I figured that there is surely an app or two here that you could get some value from if you were to incorporate it into your own workflow.

Here are 10 apps I use on a regular basis to stay focused.

Organizing Windows With Magnet, by Jake Underwood, MacStories

Magnet increases your options for snapping windows into pre-defined positions from just two to over fifteen. Rather than just choosing which side you’d like each window on, you can display a window in several different ways, including in the top right, bottom half, or left third. The value of Magnet is in the flexibility and freedom it enables.

How To Turn An Old Mac Into A Server With macOS Server, by Nick Peers, TechRadar

With the future of AirPort Extreme and Time Capsule routers apparently under threat, you may be looking elsewhere for a device to centralise Time Machine backups for all the Macs in your home.

Many third-party network drives come with Time Machine support, but you could press an older Mac into service instead.

Google 'Motion Stills' Update Lets Users Customize Default Frame Of Live Photos, by Mitchel Broussard, MacRumors

With the new update, Motion Stills now lets users customize the displayed frame that appears automatically in the camera roll of the iOS Photos app.

Amazon Will Now Tell Prime Members What To Wear Via A New “Outfit Compare” Feature, by Sarah Perez, TechCrunch

Outfit Compare works as you’d think. It prompts shoppers to share two photos of themselves wearing two different outfits they’re deciding between.

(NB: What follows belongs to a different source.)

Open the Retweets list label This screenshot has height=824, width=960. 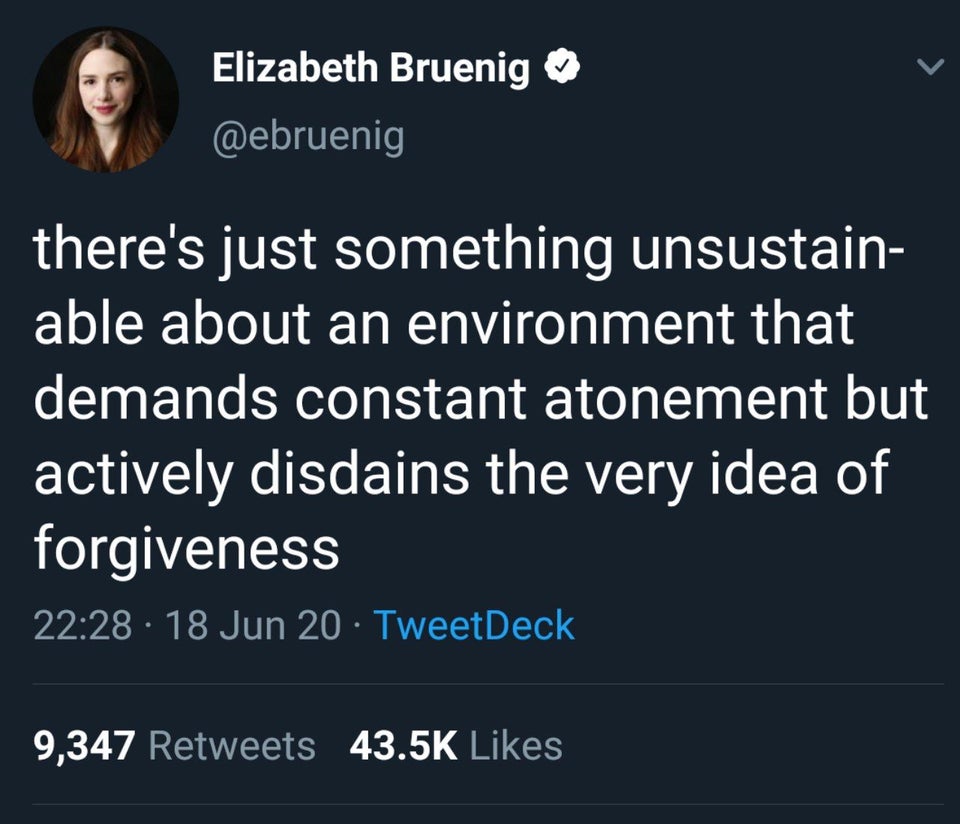coord(231,744)
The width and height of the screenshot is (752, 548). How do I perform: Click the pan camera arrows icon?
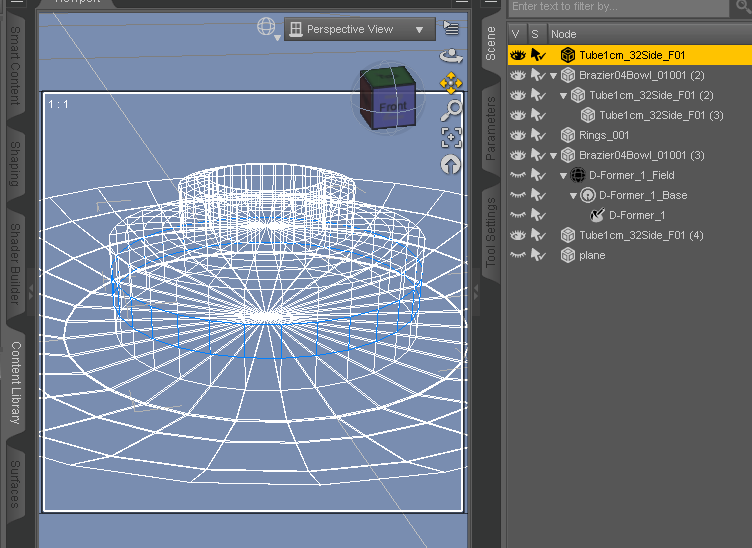(x=451, y=83)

A minute later, you’ll get a response from an Amazon stylist who will tell you which outfit looks better on you. This determination will be made based on a number of factors, Amazon explains, including how the clothes fit, what colors look best on you, how they’re styled, and what’s on trend.

Notes

Apple CEO Tim Cook Says Globalization Is 'Great For The World' In China Speech, by Mikey Campbell, AppleInsider

During his speech, Cook said globalization "in general is great for the world," but noted socioeconomic gains may not be evenly distributed within or between countries. Despite globalization's shortcomings, countries should not shy away from such development, he said. [...]

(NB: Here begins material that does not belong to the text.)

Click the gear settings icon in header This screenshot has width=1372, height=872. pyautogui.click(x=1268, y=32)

Beyond economics, Cook touched on cybersecurity and user privacy, both highly sensitive subjects in China. Parroting past statements on the matter, Cook said Apple employs end-to-end encryption to protect its customers from nefarious actors. He fell short of taking a stand against Chinese cybersecurity policy that requires companies to furnish authorities with technical assistance in investigations and data gathering operations.

Chance The Rapper Declares Apple Paid $500K For Exclusive 'Coloring Book' Debut On Apple Music, by Mike Wuerthele, AppleInsider

"I just wanna remain transparent, folks out there without a deal need to know they're doing everything right just keep at it," Chance wrote in a series of Tweets after the reveal. "I feel like if I didnt clear it up people would keep trying to discredit all the work we did to make Coloring Book what it became."

Chance also believes that the "streaming wars" can benefit artists, as long as they "remain in control" of the music.